IMAGE: Sherna Gandhy, left, with Ammu Joseph, centre, and Meher Marfatia.
Payal Singh Mohanka
Sherna Gandhy leaves behind a collage of memories. She was the perfect boss who could sternly tick you off if you faltered or swamp with praise if deserved.
But most important was her gentle, loving, presence as she sat next to me at the Illustrated Weekly office in Mumbai.
I remember a day in 1987 when I went up to Sherna and said I had finished my pages, I needed to step out for lunch and may get a little late returning as I had some “personal matter” to attend to.
“Sure,” said Sherna as she put the pages aside, leaned back, crossed her arms and with barely concealed amusement she said, “And what if I may ask, is this personal matter you have to attend to?”
When I very awkwardly told her I had received a proposal for marriage the previous evening and I had to meet the individual at the Bombay Gym, just behind our office, Sherna’s face broke into a big smile, my awkwardness melted away as she said, “Of course, you must go!”
Over the years my husband Manoj too became a friend of Sherna’s. And even after I moved to Kolkata, we remained in touch.
Years later when my publisher asked me to suggest an editor for my book, my first thought was Sherna and to my delight, she agreed. She was the best editor I knew.

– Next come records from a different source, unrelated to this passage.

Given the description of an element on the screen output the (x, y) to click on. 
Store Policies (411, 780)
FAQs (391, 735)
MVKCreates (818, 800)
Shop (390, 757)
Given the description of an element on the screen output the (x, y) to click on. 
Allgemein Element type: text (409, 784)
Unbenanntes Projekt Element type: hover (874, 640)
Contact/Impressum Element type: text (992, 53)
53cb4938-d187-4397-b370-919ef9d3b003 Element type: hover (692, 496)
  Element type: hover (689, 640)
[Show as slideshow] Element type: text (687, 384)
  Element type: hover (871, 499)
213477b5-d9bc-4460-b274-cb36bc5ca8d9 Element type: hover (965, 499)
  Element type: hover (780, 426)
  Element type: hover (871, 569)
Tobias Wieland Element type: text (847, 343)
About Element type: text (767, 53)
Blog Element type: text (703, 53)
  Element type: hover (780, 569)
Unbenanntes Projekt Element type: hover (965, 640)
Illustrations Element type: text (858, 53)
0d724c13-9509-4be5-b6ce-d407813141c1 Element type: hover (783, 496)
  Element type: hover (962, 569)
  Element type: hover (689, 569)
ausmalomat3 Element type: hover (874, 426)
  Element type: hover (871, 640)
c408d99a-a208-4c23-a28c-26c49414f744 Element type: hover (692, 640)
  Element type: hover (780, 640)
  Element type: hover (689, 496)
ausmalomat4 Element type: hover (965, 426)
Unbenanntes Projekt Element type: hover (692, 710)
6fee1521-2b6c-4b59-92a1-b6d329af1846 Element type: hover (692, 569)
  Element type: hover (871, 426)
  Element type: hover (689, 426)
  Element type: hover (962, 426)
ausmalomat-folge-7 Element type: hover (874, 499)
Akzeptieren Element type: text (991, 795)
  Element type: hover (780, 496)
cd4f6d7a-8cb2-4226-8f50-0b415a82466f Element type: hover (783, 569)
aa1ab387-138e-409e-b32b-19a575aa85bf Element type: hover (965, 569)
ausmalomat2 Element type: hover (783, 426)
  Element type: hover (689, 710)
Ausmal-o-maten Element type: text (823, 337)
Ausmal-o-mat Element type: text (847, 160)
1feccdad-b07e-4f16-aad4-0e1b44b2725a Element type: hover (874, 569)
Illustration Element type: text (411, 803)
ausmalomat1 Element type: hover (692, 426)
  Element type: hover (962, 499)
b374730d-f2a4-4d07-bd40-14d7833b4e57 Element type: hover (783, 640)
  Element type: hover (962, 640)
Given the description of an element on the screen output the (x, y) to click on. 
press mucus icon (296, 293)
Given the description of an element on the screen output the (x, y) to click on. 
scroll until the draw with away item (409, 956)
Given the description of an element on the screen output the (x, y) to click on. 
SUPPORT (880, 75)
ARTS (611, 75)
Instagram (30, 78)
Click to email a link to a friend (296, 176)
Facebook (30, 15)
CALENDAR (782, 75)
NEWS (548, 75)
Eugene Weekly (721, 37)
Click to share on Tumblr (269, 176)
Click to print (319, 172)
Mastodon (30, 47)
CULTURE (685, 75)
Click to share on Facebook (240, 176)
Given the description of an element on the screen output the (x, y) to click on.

IMAGE: Ammu Joseph, left, Meher Marfatia, Sherna Gandhy, S G Vasudev.
Last December I made a short trip to Bombay with the sole objective of spending time with Sherna.
A common friend had suggested I come and meet our dearest friend and former colleague while she was her usual cheerful self, even as she courageously combated cancer.
I am so glad I was able to meet her each day of my three-day trip to Mumbai.
We were transported back in time as the ‘Weekly ladies’ reminisced and enjoyed the hospitality of the Gandhy home.
Will always cherish memories of her warm presence, our animated conversations and her full-throated laughter. She hugely touched many lives including mine.
May God take special care of an exceptional human being!